··· Supplied material
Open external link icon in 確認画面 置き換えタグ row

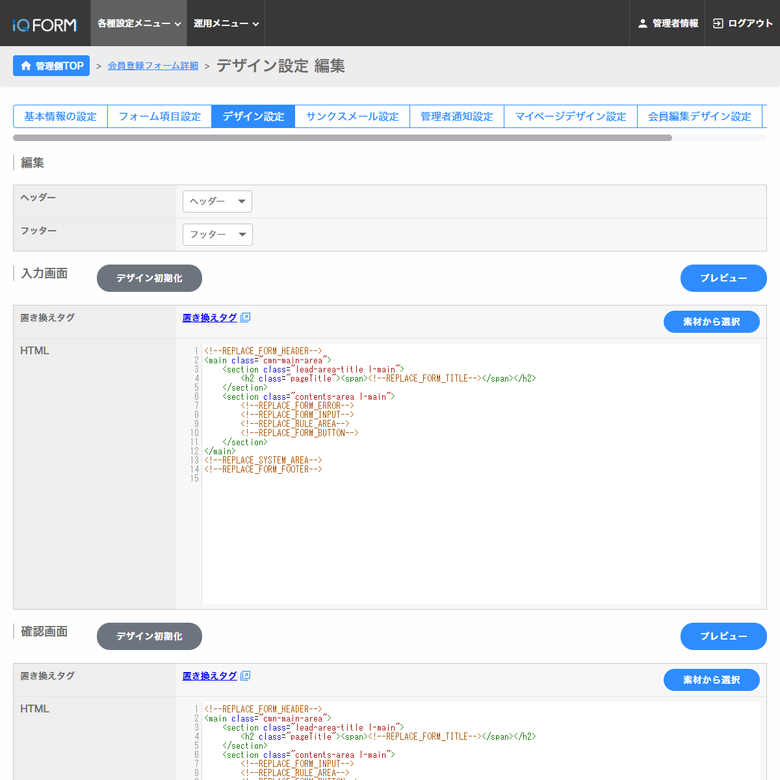coord(245,676)
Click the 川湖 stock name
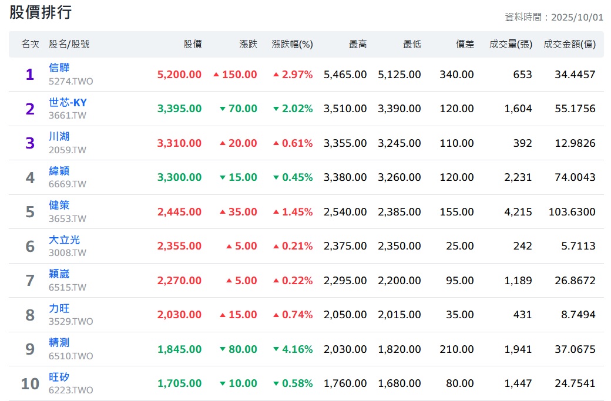This screenshot has height=401, width=611. [x=59, y=137]
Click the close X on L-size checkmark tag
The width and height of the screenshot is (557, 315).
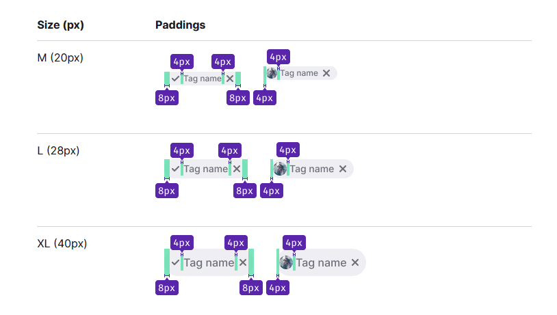[x=237, y=169]
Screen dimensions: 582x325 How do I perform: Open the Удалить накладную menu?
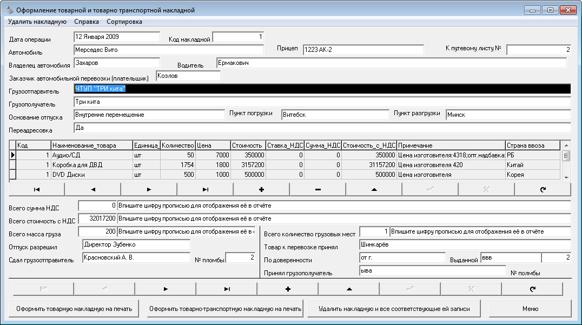[x=37, y=22]
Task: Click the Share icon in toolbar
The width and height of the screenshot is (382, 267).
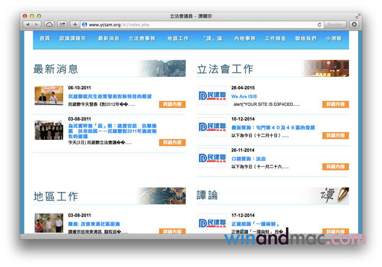Action: click(x=63, y=24)
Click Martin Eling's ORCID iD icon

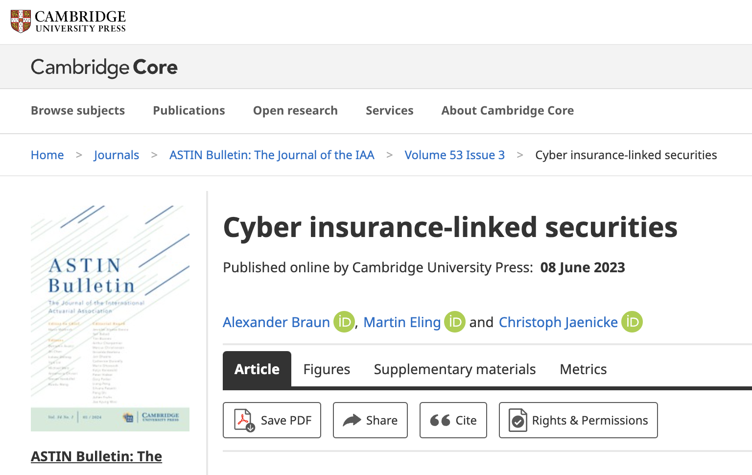(455, 322)
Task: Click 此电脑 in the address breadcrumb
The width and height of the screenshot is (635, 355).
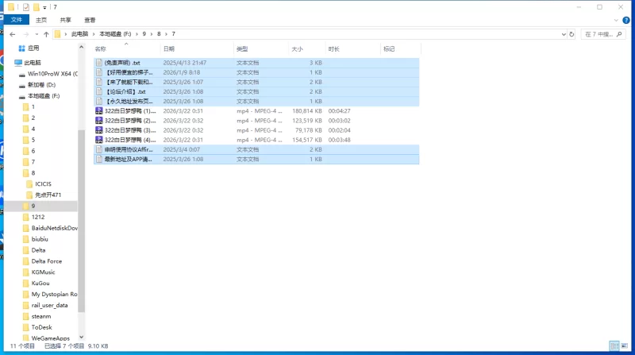Action: (80, 34)
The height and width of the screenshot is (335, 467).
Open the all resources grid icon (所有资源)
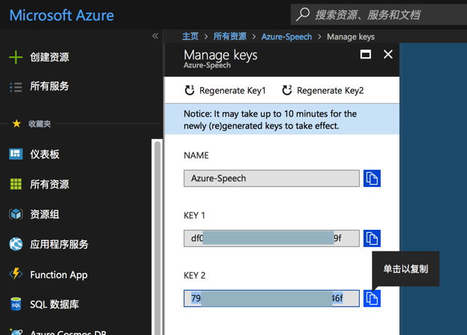pyautogui.click(x=16, y=184)
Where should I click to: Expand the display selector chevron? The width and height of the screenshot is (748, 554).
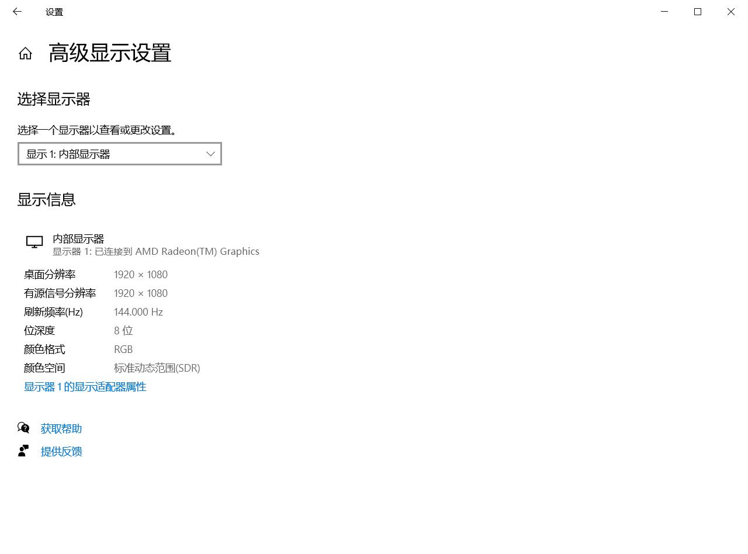pyautogui.click(x=210, y=154)
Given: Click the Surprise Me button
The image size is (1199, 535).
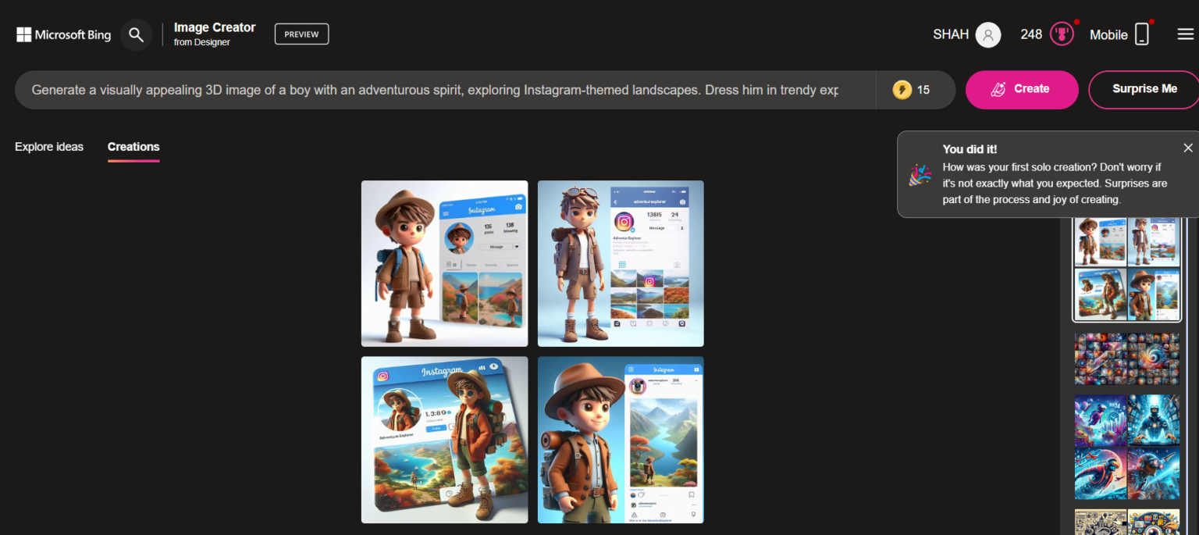Looking at the screenshot, I should click(x=1143, y=89).
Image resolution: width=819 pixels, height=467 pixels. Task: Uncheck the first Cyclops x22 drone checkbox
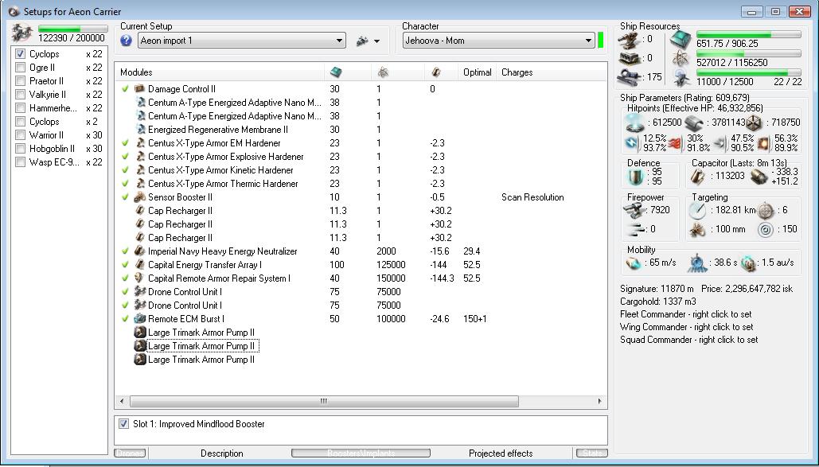tap(21, 54)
······
■ Required action:
Where the line containing "The image size is (1199, 535)." appears in the entries above, start there and set down every line exactly through the last one, inclusive; omit pictures.

■ Response:
The image size is (1199, 535).
Looking at the screenshot, I should click(x=1143, y=89).
Image resolution: width=819 pixels, height=467 pixels. Task: Uncheck the first Cyclops x22 drone checkbox
tap(21, 54)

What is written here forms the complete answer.